As early as 1951 you can see the irrepressible Kovacs testing out unprecedented notions — such as stepping off the set and into the office corridor outside the studio (on camera), or pointing the camera out the studio window onto the street below where Kovacs just happens to be fooling around in the real world. These are gags that would later be associated with David Letterman and others — most of whom freely admit borrowing them from Kovacs. 

What may come as a shock to longtime Kovacs fans, at least ones too young to have seen his shows live in their heyday, is that Kovacs wasn’t always the genius we think of him as. Those who, like this reporter, know Kovacs chiefly through the previous compilations that show him at his very best; with a preponderance of clips from his incredible 1961 ABC series. The real Kovacs — especially the early, and especially the early morning Kovacs — could be slapdash and undisciplined. And it’s understandable. There were occasions when he might be doing as many as three television shows in a single day, encompassing several hours of air time, with most of the material improvised or generated by Kovacs himself.  The anarchistic approach gives Kovacs the freedom to be inspired occasionally, but he is just as often hit-or-miss in these early shows.

For those reasons, the boxed set should be considered for die-hard Kovacs fans only. Someone being introduced to Kovacs for the very first time would be better off starting with one of the earlier anthologies and working their way up. That said, there is an overwhelming wealth of material here for the true Kovacs fan — not just those rarities from his early days, but also a color TV special from 1957 shot in Kovacs’ Central Park West apartment, episodes of Kovacs guest-hosting on “The Tonight Show,” some home movies, interviews with Brand and Schlatter and most of the landmark ABC specials. Unfortunately, there is a gap in the historical record.
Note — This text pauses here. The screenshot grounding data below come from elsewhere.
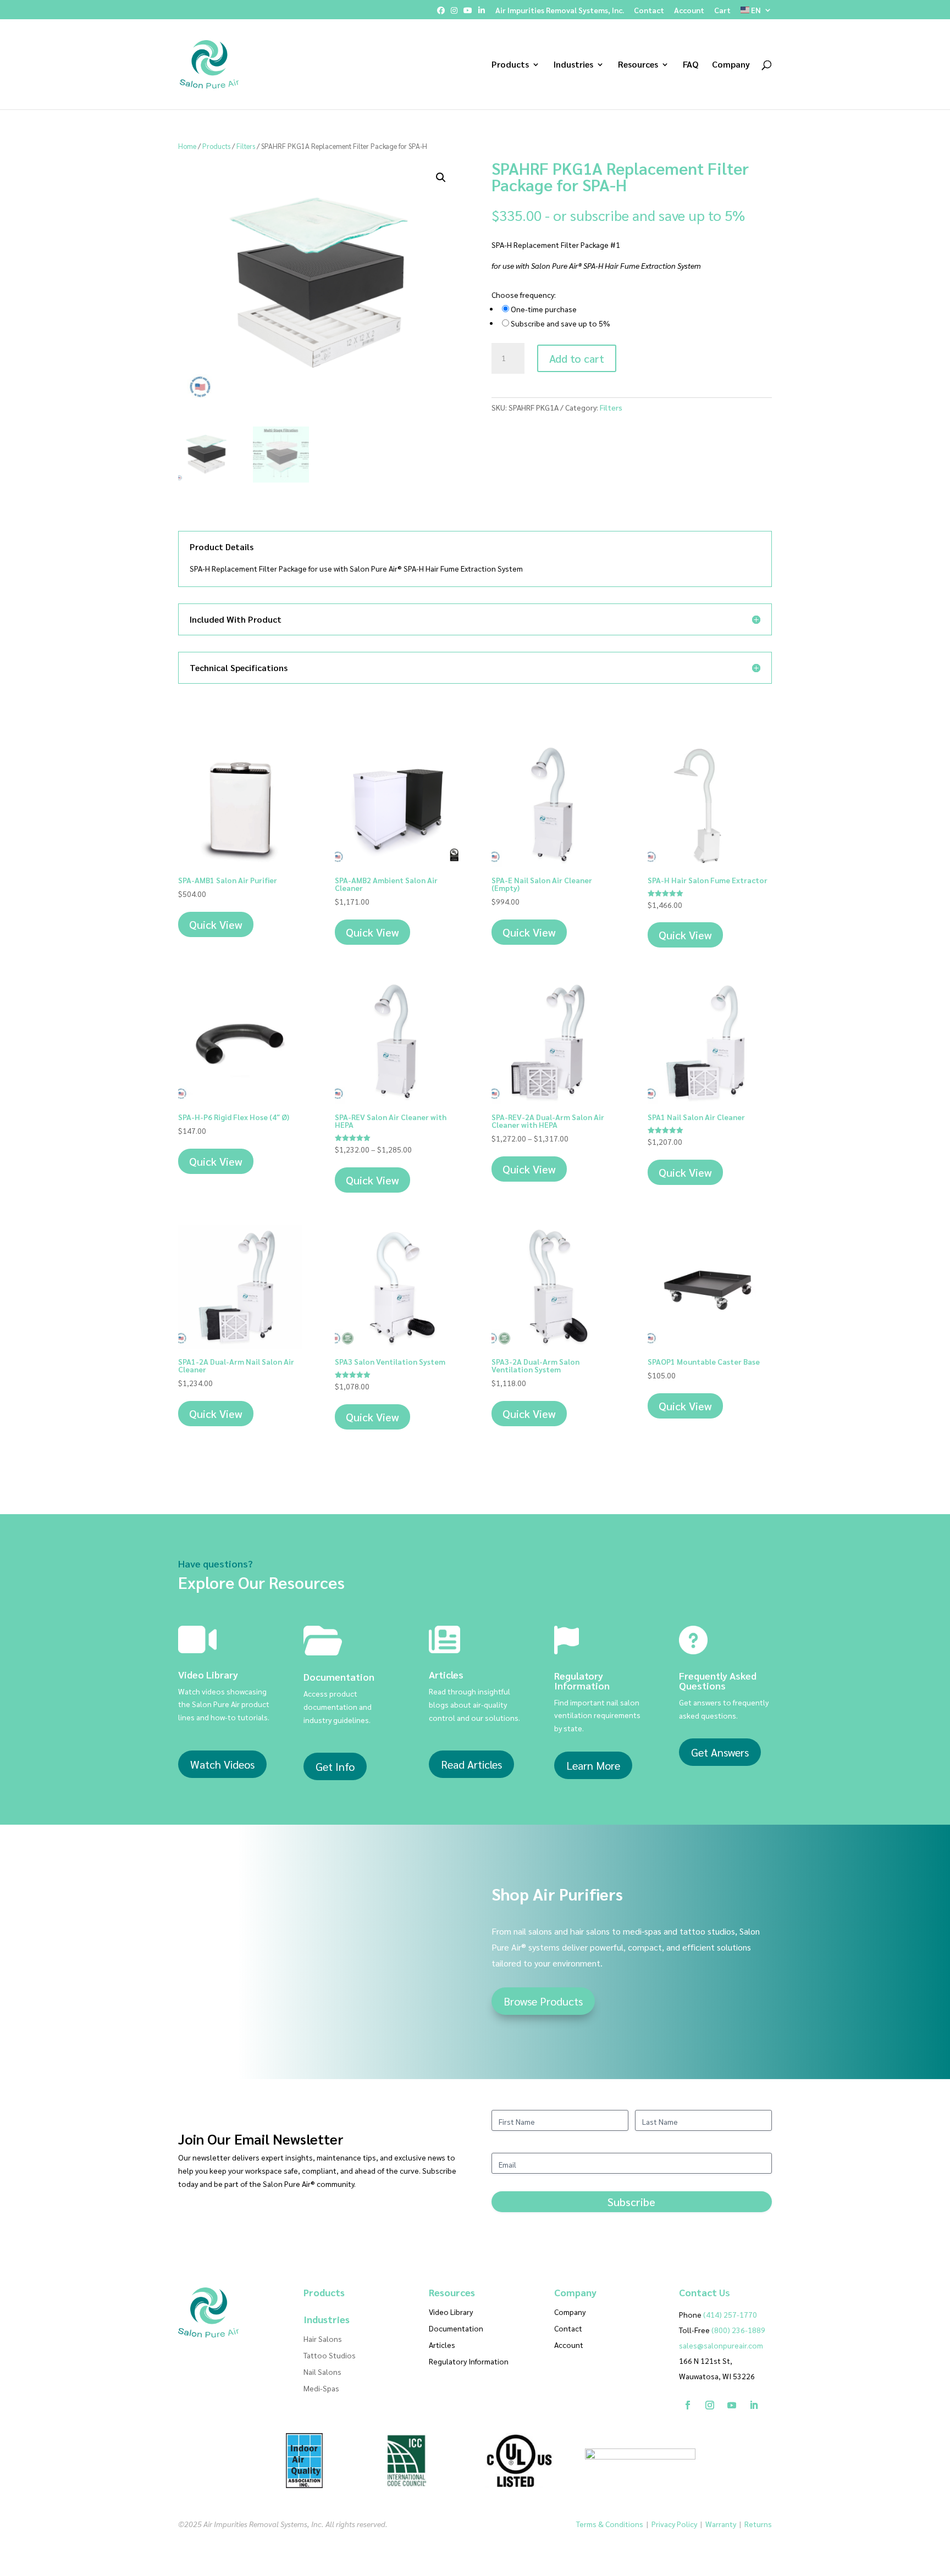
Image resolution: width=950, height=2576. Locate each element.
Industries (573, 65)
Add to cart (576, 358)
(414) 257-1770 (718, 2314)
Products (510, 65)
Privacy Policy (674, 2524)
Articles (442, 2345)
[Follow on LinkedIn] (754, 2405)
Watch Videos (222, 1764)
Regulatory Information (469, 2361)
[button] (441, 177)
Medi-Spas (321, 2388)
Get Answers (720, 1752)
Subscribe (631, 2202)
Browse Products (543, 2001)
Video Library (451, 2312)
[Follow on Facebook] (688, 2405)
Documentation (456, 2328)
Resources (638, 65)
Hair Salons (322, 2339)
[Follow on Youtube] (732, 2405)
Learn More (593, 1765)
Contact (649, 10)
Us (704, 2292)
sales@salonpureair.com (721, 2345)
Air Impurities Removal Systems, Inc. (559, 10)
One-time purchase (544, 309)
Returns (758, 2524)
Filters (245, 146)
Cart (722, 10)
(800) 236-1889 (738, 2330)
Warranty (720, 2524)
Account (689, 10)
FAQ (690, 65)
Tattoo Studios (329, 2355)
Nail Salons (322, 2372)
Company (731, 65)
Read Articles (471, 1764)
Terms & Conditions (609, 2524)
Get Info (335, 1766)
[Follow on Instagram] (710, 2405)
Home (187, 146)
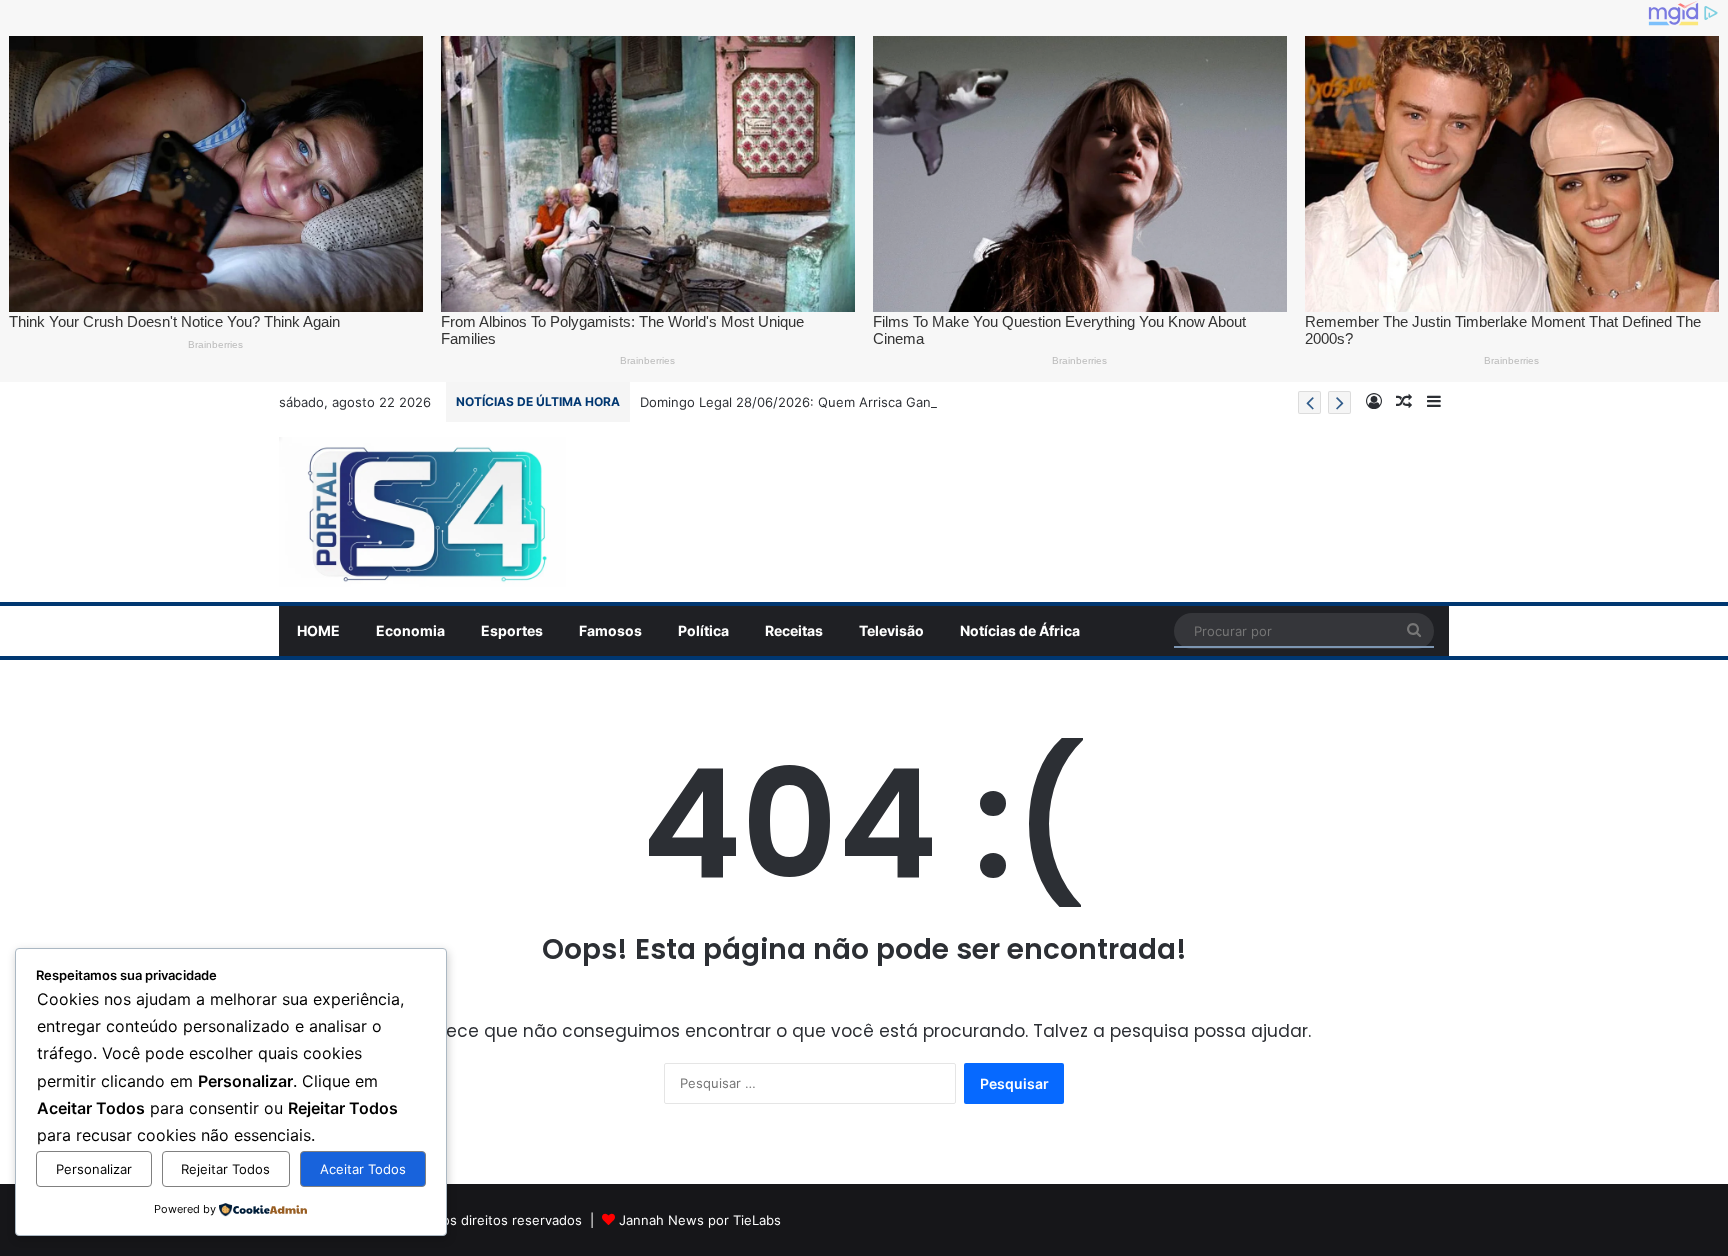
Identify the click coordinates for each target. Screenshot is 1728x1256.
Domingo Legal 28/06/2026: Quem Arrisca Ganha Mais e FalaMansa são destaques (898, 402)
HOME (318, 630)
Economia (410, 630)
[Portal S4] (422, 512)
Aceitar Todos (363, 1169)
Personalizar (94, 1169)
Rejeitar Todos (225, 1169)
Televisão (891, 630)
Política (703, 630)
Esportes (512, 630)
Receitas (794, 630)
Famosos (610, 630)
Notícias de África (1020, 630)
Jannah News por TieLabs (700, 1220)
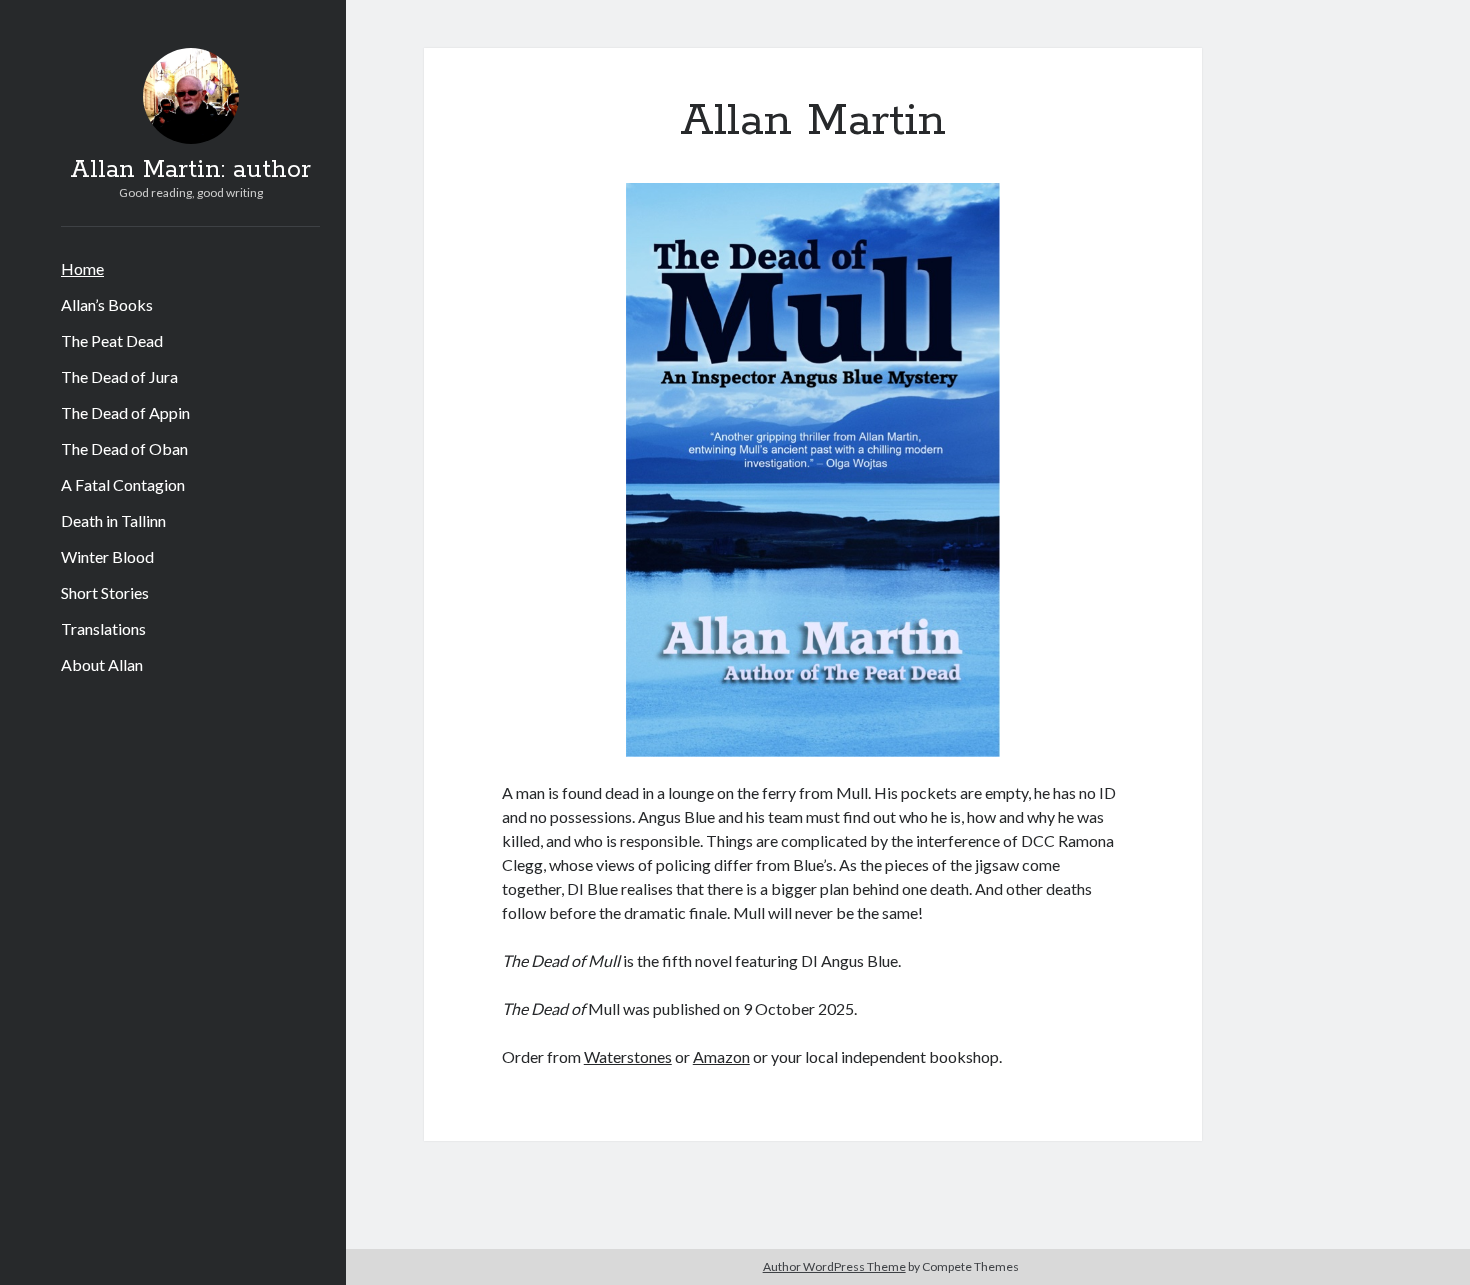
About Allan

While Kovacs’ late widow (and comedy partner) Edie Adams was able to track down and save many of the kinescopes covering a lot of his career, the years 1952-55 (when he worked mostly at the now-defunct DuMont Network) are missing, possibly permanently lost.

And if these thirteen-plus hours of material isn’t enough for you, you can always visit The Paley Center — where Kovacs’ programs, according to CEO Pat Mitchell, “are among our most requested materials.” Or just watch television. His influence is everywhere.